■ Schriftliche Aufgabe
Ordne die folgenden Einträge als Markdown-Tabelle mit den Spalten „Nr“ und „Zeile“ an. Jede Zeile bekommt eine fortlaufende Nummer, und Leerzeilen werden weggelassen.

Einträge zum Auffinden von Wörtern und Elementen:
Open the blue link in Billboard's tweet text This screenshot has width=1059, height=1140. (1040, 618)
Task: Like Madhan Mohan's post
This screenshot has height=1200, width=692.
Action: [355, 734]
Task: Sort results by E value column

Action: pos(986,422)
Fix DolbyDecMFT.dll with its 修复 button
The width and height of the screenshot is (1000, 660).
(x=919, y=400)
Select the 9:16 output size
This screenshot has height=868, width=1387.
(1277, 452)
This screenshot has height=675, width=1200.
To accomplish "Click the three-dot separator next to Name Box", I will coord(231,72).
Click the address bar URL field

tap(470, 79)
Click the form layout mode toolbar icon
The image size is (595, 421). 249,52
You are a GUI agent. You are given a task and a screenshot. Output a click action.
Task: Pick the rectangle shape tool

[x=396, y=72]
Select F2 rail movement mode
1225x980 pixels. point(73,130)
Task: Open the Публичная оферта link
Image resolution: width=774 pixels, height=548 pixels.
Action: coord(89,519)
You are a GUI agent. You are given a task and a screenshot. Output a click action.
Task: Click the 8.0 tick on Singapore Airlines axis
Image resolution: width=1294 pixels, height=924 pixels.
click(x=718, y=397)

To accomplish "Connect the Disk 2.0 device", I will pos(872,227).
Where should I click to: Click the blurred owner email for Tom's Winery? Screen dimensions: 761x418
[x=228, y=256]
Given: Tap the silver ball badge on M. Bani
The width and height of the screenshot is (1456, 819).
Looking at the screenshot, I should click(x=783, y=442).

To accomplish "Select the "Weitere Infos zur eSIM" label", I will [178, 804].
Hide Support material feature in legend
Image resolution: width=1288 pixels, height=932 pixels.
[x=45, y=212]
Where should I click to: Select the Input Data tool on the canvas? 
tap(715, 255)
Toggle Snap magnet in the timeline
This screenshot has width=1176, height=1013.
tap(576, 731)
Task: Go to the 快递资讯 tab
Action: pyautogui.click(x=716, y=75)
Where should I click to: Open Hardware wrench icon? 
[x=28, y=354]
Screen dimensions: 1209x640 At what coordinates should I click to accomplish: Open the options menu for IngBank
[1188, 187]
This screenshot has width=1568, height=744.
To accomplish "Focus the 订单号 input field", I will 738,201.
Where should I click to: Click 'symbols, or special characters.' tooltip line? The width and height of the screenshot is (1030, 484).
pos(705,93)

■ Richtige Ausgabe
| Nr | Zeile |
|---|---|
| 1 | Open the blue link in Billboard's tweet text This screenshot has width=1059, height=1140. (1040, 618) |
| 2 | Task: Like Madhan Mohan's post |
| 3 | This screenshot has height=1200, width=692. |
| 4 | Action: [355, 734] |
| 5 | Task: Sort results by E value column |
| 6 | Action: pos(986,422) |
| 7 | Fix DolbyDecMFT.dll with its 修复 button |
| 8 | The width and height of the screenshot is (1000, 660). |
| 9 | (x=919, y=400) |
| 10 | Select the 9:16 output size |
| 11 | This screenshot has height=868, width=1387. |
| 12 | (1277, 452) |
| 13 | This screenshot has height=675, width=1200. |
| 14 | To accomplish "Click the three-dot separator next to Name Box", I will coord(231,72). |
| 15 | Click the address bar URL field |
| 16 | tap(470, 79) |
| 17 | Click the form layout mode toolbar icon |
| 18 | The image size is (595, 421). 249,52 |
| 19 | You are a GUI agent. You are given a task and a screenshot. Output a click action. |
| 20 | Task: Pick the rectangle shape tool |
| 21 | [x=396, y=72] |
| 22 | Select F2 rail movement mode |
| 23 | 1225x980 pixels. point(73,130) |
| 24 | Task: Open the Публичная оферта link |
| 25 | Image resolution: width=774 pixels, height=548 pixels. |
| 26 | Action: coord(89,519) |
| 27 | You are a GUI agent. You are given a task and a screenshot. Output a click action. |
| 28 | Task: Click the 8.0 tick on Singapore Airlines axis |
| 29 | Image resolution: width=1294 pixels, height=924 pixels. |
| 30 | click(x=718, y=397) |
| 31 | To accomplish "Connect the Disk 2.0 device", I will pos(872,227). |
| 32 | Where should I click to: Click the blurred owner email for Tom's Winery? Screen dimensions: 761x418 |
| 33 | [x=228, y=256] |
| 34 | Given: Tap the silver ball badge on M. Bani |
| 35 | The width and height of the screenshot is (1456, 819). |
| 36 | Looking at the screenshot, I should click(x=783, y=442). |
| 37 | To accomplish "Select the "Weitere Infos zur eSIM" label", I will [178, 804]. |
| 38 | Hide Support material feature in legend |
| 39 | Image resolution: width=1288 pixels, height=932 pixels. |
| 40 | [x=45, y=212] |
| 41 | Where should I click to: Select the Input Data tool on the canvas?  |
| 42 | tap(715, 255) |
| 43 | Toggle Snap magnet in the timeline |
| 44 | This screenshot has width=1176, height=1013. |
| 45 | tap(576, 731) |
| 46 | Task: Go to the 快递资讯 tab |
| 47 | Action: pyautogui.click(x=716, y=75) |
| 48 | Where should I click to: Open Hardware wrench icon?  |
| 49 | [x=28, y=354] |
| 50 | Screen dimensions: 1209x640 At what coordinates should I click to accomplish: Open the options menu for IngBank |
| 51 | [1188, 187] |
| 52 | This screenshot has width=1568, height=744. |
| 53 | To accomplish "Focus the 订单号 input field", I will 738,201. |
| 54 | Where should I click to: Click 'symbols, or special characters.' tooltip line? The width and height of the screenshot is (1030, 484). |
| 55 | pos(705,93) |